PROBLEM DETAILS >>
Please repeat the records below exactly, from the first line through the line containing "Given: Click the teal heart favorite icon", and nothing more.

INPUT DATA >>
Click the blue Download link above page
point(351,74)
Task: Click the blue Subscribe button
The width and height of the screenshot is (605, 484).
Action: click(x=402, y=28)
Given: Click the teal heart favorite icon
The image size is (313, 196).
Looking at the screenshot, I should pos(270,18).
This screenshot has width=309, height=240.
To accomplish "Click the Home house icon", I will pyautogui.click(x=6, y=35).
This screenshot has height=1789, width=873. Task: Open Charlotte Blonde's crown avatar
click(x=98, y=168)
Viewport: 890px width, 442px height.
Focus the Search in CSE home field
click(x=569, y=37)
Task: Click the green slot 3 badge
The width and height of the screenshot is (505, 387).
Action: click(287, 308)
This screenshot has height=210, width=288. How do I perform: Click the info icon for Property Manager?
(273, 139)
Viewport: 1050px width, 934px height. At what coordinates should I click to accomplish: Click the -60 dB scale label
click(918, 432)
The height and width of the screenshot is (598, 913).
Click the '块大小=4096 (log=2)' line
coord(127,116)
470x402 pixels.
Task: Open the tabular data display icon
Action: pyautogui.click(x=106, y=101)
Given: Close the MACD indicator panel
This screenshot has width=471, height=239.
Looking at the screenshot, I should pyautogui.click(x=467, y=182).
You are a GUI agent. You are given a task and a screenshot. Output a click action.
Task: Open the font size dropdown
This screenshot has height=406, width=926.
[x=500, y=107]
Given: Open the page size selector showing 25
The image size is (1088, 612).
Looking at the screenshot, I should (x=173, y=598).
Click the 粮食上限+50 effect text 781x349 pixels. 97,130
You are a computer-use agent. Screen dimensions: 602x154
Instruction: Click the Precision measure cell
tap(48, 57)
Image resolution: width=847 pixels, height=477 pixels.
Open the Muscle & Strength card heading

EXERCISE SOLUTION >>
Click the blue Download link above page
point(351,74)
Task: Click the blue Subscribe button
The width and height of the screenshot is (605, 484).
Action: click(x=402, y=28)
Given: Click the teal heart favorite icon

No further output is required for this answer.